■ Task prompt ■
Copy out the entries below, replacing each "GUI agent" with "interface agent" and keeping everything else the same.

■ Data entries ■
** BEGIN **

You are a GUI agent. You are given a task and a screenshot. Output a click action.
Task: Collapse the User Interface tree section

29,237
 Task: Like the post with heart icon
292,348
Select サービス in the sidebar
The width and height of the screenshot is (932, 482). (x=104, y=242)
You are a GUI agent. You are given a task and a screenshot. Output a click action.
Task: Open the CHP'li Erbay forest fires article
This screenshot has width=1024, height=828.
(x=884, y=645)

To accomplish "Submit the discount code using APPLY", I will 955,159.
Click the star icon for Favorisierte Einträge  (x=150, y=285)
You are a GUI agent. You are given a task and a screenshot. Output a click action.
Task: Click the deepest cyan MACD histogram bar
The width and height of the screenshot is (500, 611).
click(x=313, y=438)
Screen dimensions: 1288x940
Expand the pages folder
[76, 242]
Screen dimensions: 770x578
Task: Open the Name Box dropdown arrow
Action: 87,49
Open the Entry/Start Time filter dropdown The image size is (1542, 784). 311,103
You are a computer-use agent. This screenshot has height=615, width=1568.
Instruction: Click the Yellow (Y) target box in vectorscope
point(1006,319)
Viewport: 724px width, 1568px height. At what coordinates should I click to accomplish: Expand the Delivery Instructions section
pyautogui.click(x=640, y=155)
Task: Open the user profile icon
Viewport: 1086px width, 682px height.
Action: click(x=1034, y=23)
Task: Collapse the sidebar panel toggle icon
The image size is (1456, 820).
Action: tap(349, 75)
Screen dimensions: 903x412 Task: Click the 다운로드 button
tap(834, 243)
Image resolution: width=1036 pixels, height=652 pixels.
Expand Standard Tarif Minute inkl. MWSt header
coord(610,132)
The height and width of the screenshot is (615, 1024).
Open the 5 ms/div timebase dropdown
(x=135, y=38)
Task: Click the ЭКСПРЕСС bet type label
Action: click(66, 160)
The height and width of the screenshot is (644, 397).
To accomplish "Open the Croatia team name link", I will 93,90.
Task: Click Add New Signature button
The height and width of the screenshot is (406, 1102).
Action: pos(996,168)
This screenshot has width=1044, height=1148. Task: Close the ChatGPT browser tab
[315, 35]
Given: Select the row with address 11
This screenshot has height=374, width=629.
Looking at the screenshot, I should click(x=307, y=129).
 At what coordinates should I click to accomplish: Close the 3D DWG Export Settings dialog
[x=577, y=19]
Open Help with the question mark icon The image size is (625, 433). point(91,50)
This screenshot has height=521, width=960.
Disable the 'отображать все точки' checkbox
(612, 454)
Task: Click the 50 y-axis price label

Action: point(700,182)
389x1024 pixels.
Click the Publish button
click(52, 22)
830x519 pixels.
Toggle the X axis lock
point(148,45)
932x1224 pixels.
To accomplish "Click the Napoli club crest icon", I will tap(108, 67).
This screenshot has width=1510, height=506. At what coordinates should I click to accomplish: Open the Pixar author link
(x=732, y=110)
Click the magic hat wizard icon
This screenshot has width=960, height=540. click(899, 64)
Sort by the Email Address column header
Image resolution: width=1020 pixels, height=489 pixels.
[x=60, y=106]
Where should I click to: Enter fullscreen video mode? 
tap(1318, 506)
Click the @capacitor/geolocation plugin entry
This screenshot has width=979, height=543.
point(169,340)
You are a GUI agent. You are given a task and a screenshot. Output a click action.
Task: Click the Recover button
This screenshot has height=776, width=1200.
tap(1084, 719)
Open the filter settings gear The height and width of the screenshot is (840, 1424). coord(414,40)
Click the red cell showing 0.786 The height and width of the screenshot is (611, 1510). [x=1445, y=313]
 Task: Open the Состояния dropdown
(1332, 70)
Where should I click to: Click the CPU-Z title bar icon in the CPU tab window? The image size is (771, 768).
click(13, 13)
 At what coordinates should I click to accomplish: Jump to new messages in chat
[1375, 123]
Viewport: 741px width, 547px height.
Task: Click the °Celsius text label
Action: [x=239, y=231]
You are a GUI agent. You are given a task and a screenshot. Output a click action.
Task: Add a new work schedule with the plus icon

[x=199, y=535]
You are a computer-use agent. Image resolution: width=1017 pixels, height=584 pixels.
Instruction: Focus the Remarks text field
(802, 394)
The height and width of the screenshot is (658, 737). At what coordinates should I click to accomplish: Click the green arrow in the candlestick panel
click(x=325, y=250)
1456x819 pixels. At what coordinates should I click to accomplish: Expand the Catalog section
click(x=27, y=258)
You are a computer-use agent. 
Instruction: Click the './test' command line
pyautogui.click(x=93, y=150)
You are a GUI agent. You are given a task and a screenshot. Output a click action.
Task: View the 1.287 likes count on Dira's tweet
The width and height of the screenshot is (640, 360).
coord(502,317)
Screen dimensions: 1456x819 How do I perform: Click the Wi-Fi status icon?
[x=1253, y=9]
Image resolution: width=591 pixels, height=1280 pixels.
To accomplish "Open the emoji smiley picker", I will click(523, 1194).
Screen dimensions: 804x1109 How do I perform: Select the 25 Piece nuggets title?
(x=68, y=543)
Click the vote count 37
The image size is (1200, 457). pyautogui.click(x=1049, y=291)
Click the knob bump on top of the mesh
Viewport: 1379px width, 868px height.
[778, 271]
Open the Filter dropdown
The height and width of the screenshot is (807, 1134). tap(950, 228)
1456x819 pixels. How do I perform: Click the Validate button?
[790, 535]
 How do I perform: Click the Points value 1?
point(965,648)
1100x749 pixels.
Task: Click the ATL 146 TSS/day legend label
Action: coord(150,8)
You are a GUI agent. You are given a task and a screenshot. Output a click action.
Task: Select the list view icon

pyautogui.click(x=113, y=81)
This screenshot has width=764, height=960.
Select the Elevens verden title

** END **

■ Task result ■
You are a interface agent. You are given a task and a screenshot. Output a click action.
Task: Collapse the User Interface tree section

29,237
 Task: Like the post with heart icon
292,348
Select サービス in the sidebar
The width and height of the screenshot is (932, 482). (x=104, y=242)
You are a interface agent. You are given a task and a screenshot. Output a click action.
Task: Open the CHP'li Erbay forest fires article
This screenshot has width=1024, height=828.
(x=884, y=645)

To accomplish "Submit the discount code using APPLY", I will 955,159.
Click the star icon for Favorisierte Einträge  (x=150, y=285)
You are a interface agent. You are given a task and a screenshot. Output a click action.
Task: Click the deepest cyan MACD histogram bar
The width and height of the screenshot is (500, 611).
click(x=313, y=438)
Screen dimensions: 1288x940
Expand the pages folder
[76, 242]
Screen dimensions: 770x578
Task: Open the Name Box dropdown arrow
Action: 87,49
Open the Entry/Start Time filter dropdown The image size is (1542, 784). 311,103
You are a computer-use agent. This screenshot has height=615, width=1568.
Instruction: Click the Yellow (Y) target box in vectorscope
point(1006,319)
Viewport: 724px width, 1568px height. At what coordinates should I click to accomplish: Expand the Delivery Instructions section
pyautogui.click(x=640, y=155)
Task: Open the user profile icon
Viewport: 1086px width, 682px height.
Action: click(x=1034, y=23)
Task: Collapse the sidebar panel toggle icon
The image size is (1456, 820).
Action: tap(349, 75)
Screen dimensions: 903x412 Task: Click the 다운로드 button
tap(834, 243)
Image resolution: width=1036 pixels, height=652 pixels.
Expand Standard Tarif Minute inkl. MWSt header
coord(610,132)
The height and width of the screenshot is (615, 1024).
Open the 5 ms/div timebase dropdown
(x=135, y=38)
Task: Click the ЭКСПРЕСС bet type label
Action: click(66, 160)
The height and width of the screenshot is (644, 397).
To accomplish "Open the Croatia team name link", I will 93,90.
Task: Click Add New Signature button
The height and width of the screenshot is (406, 1102).
Action: pos(996,168)
This screenshot has width=1044, height=1148. Task: Close the ChatGPT browser tab
[315, 35]
Given: Select the row with address 11
This screenshot has height=374, width=629.
Looking at the screenshot, I should click(x=307, y=129).
 At what coordinates should I click to accomplish: Close the 3D DWG Export Settings dialog
[x=577, y=19]
Open Help with the question mark icon The image size is (625, 433). point(91,50)
This screenshot has height=521, width=960.
Disable the 'отображать все точки' checkbox
(612, 454)
Task: Click the 50 y-axis price label

Action: point(700,182)
389x1024 pixels.
Click the Publish button
click(52, 22)
830x519 pixels.
Toggle the X axis lock
point(148,45)
932x1224 pixels.
To accomplish "Click the Napoli club crest icon", I will tap(108, 67).
This screenshot has width=1510, height=506. At what coordinates should I click to accomplish: Open the Pixar author link
(x=732, y=110)
Click the magic hat wizard icon
This screenshot has width=960, height=540. click(899, 64)
Sort by the Email Address column header
Image resolution: width=1020 pixels, height=489 pixels.
[x=60, y=106]
Where should I click to: Enter fullscreen video mode? 
tap(1318, 506)
Click the @capacitor/geolocation plugin entry
This screenshot has width=979, height=543.
point(169,340)
You are a interface agent. You are given a task and a screenshot. Output a click action.
Task: Click the Recover button
This screenshot has height=776, width=1200.
tap(1084, 719)
Open the filter settings gear The height and width of the screenshot is (840, 1424). coord(414,40)
Click the red cell showing 0.786 The height and width of the screenshot is (611, 1510). [x=1445, y=313]
 Task: Open the Состояния dropdown
(1332, 70)
Where should I click to: Click the CPU-Z title bar icon in the CPU tab window? The image size is (771, 768).
click(13, 13)
 At what coordinates should I click to accomplish: Jump to new messages in chat
[1375, 123]
Viewport: 741px width, 547px height.
Task: Click the °Celsius text label
Action: [x=239, y=231]
You are a interface agent. You are given a task and a screenshot. Output a click action.
Task: Add a new work schedule with the plus icon

[x=199, y=535]
You are a computer-use agent. Image resolution: width=1017 pixels, height=584 pixels.
Instruction: Focus the Remarks text field
(802, 394)
The height and width of the screenshot is (658, 737). At what coordinates should I click to accomplish: Click the green arrow in the candlestick panel
click(x=325, y=250)
1456x819 pixels. At what coordinates should I click to accomplish: Expand the Catalog section
click(x=27, y=258)
You are a computer-use agent. 
Instruction: Click the './test' command line
pyautogui.click(x=93, y=150)
You are a interface agent. You are given a task and a screenshot. Output a click action.
Task: View the 1.287 likes count on Dira's tweet
The width and height of the screenshot is (640, 360).
coord(502,317)
Screen dimensions: 1456x819 How do I perform: Click the Wi-Fi status icon?
[x=1253, y=9]
Image resolution: width=591 pixels, height=1280 pixels.
To accomplish "Open the emoji smiley picker", I will click(523, 1194).
Screen dimensions: 804x1109 How do I perform: Select the 25 Piece nuggets title?
(x=68, y=543)
Click the vote count 37
The image size is (1200, 457). pyautogui.click(x=1049, y=291)
Click the knob bump on top of the mesh
Viewport: 1379px width, 868px height.
[778, 271]
Open the Filter dropdown
The height and width of the screenshot is (807, 1134). tap(950, 228)
1456x819 pixels. How do I perform: Click the Validate button?
[790, 535]
 How do I perform: Click the Points value 1?
point(965,648)
1100x749 pixels.
Task: Click the ATL 146 TSS/day legend label
Action: coord(150,8)
You are a interface agent. You are given a task and a screenshot. Output a click action.
Task: Select the list view icon

pyautogui.click(x=113, y=81)
This screenshot has width=764, height=960.
Select the Elevens verden title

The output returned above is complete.